Tuesday, November 18, 2008
UNLIKE HIS close allies in Moscow, Venezuela's Hugo Chávez dispatched a cheerful message to Barack Obama after the election. Mr. Chávez, who expelled the U.S. ambassador from Caracas in September, offered a fresh start on relations with what he likes to call "the empire"; he even tried to take credit for the victory of Mr. Obama (whom he calls "the black man"). Maybe that's because Mr. Chávez faces his own crucial electoral test this month. With his own popularity sinking, and that of Mr. Obama soaring in Venezuela and around Latin America, the populist caudillo needs all the help he can get.
Mr. Chávez has already done quite a lot to help himself. The Nov. 23 elections are for 23 state governors and hundreds of legislative and mayoral posts, and earlier this year polls showed that opposition candidates could sweep the most important races, including the governorships of greater Caracas and surrounding Miranda state. Mr. Chávez responded by borrowing a tactic from Iran, another close ally. His administration banned more than 300 candidates, including Leopoldo López, an opposition mayor with a national following who was heavily favored in Caracas. The exclusion blatantly violated Venezuela's constitution and the Inter-American Democratic Charter of the Organization of American States, which say that candidates cannot be barred from elections unless they are convicted of crimes. But the sanction was rubber-stamped by Mr. Chávez's Supreme Court, which he packed with his followers several years ago.
State-controlled media have been promoting Mr. Chávez's nominees for months, and the government has spent tens of billions of dollars to restock empty store shelves with imported goods. Yet the opposition is still favored to win at least four states, including two of the country's largest; Mr. Chávez's gubernatorial nominees are vulnerable in as many as seven other states. So the president has been stepping up his rhetoric. He threatened one leading opposition candidate with arrest, and recently said he would dispatch tanks to populous Carabobo state in the likely event of an opposition victory there.

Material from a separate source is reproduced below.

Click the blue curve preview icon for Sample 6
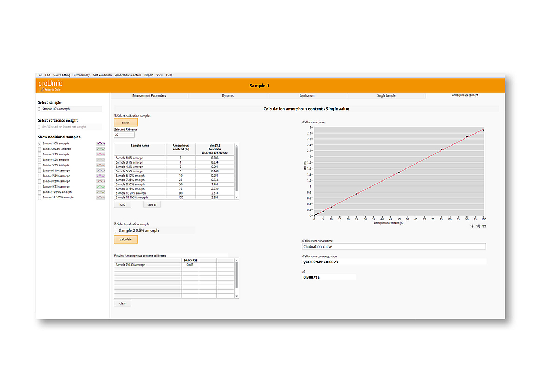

Mr. Chávez is one of the hostile foreign leaders that Mr. Obama once said he would meet without preconditions. But the president-elect, who ignored a question about Venezuela at his Nov. 7 news conference, has no reason to throw the self-styled "Bolivarian revolutionary" a lifeline. With oil prices dropping, domestic inflation and crime rates soaring, and his opposition gaining, Mr. Chávez's bid to succeed Fidel Castro as a Latin nemesis of the United States is unraveling. There are Latin American countries where early engagement and attention by the Obama administration could do much good; Venezuela isn't one of them.